Answer
Percent dissociation: $ = 20.79\%$
Work Step by Step
1. Drawing the equilibrium (ICE) table, we get these concentrations at equilibrium:** The image is in the end of this answer.
-$[H_3O^+] = [Cl{O_2}^-] = x$
-$[HClO_2] = [HClO_2]_{initial} - x = 0.22 - x$
For approximation, we consider: $[HClO_2] = 0.22M$
2. Now, use the Ka value and equation to find the 'x' value.
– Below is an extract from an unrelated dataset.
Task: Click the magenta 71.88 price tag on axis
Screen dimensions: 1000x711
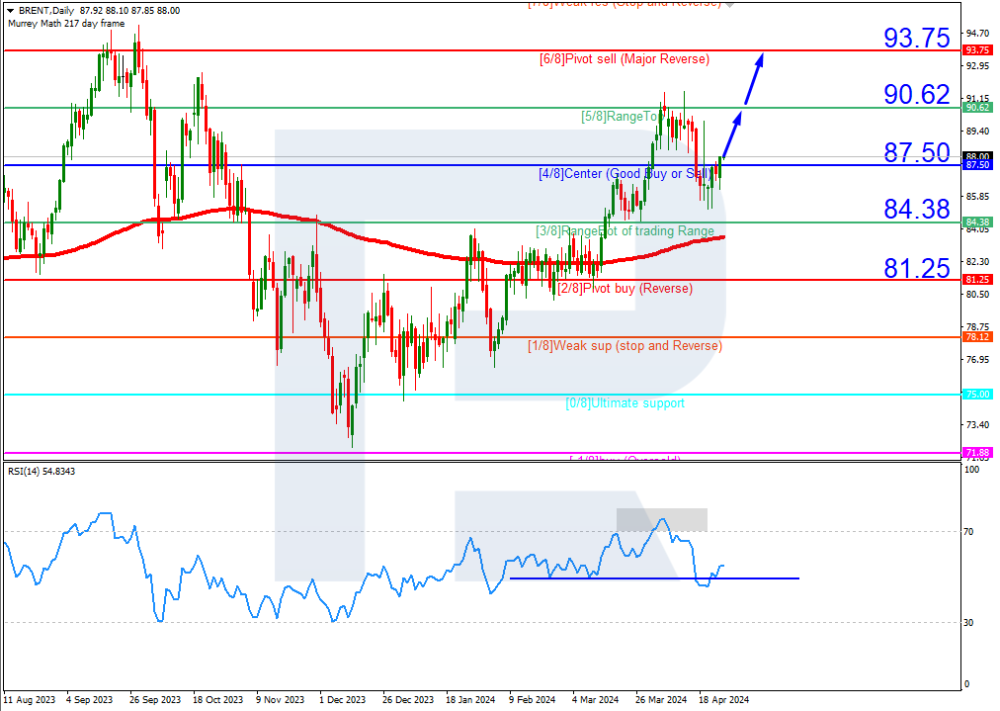Action: [976, 453]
$Ka = \frac{[H_3O^+][Cl{O_2}^-]}{ [HClO_2]}$
$Ka = 1.2 \times 10^{- 2}= \frac{x * x}{ 0.22}$
$Ka = 1.2 \times 10^{- 2}= \frac{x^2}{ 0.22}$
$ 2.64 \times 10^{- 3} = x^2$
$x = 5.138 \times 10^{- 2}$
Percent dissociation: $\frac{ 5.138 \times 10^{- 2}}{ 0.22} \times 100\% = 23.35\%$
%ionization < 5% : Inappropriate approximation, so, we will have to consider the '-x' in the acid concentration:
$Ka = 0.012= \frac{x^2}{ 0.22- x}$
$ 2.64 \times 10^{- 3} - 0.012x = x^2$
$ 2.64 \times 10^{- 3} - 1.2 \times 10^{- 2}x - x^2 = 0$
$\Delta = (- 1.2 \times 10^{- 2})^2 - 4 * (-1) *( 2.64 \times 10^{- 3})$
$\Delta = 1.44 \times 10^{- 4} + 1.056 \times 10^{- 2} = 1.07 \times 10^{- 2}$
$x_1 = \frac{ - (- 1.2 \times 10^{- 2})+ \sqrt { 1.07 \times 10^{- 2}}}{2*(-1)}$
or
$x_2 = \frac{ - (- 1.2 \times 10^{- 2})- \sqrt { 1.07 \times 10^{- 2}}}{2*(-1)}$
$x_1 = - 5.773 \times 10^{- 2} (Negative)$
$x_2 = 4.573 \times 10^{- 2}$
Percent dissociation: $\frac{ 4.573 \times 10^{- 2}}{ 0.22} \times 100\% = 20.79\%$
- The concentration can't be negative, so $[H_3O^+]$ = $x_2$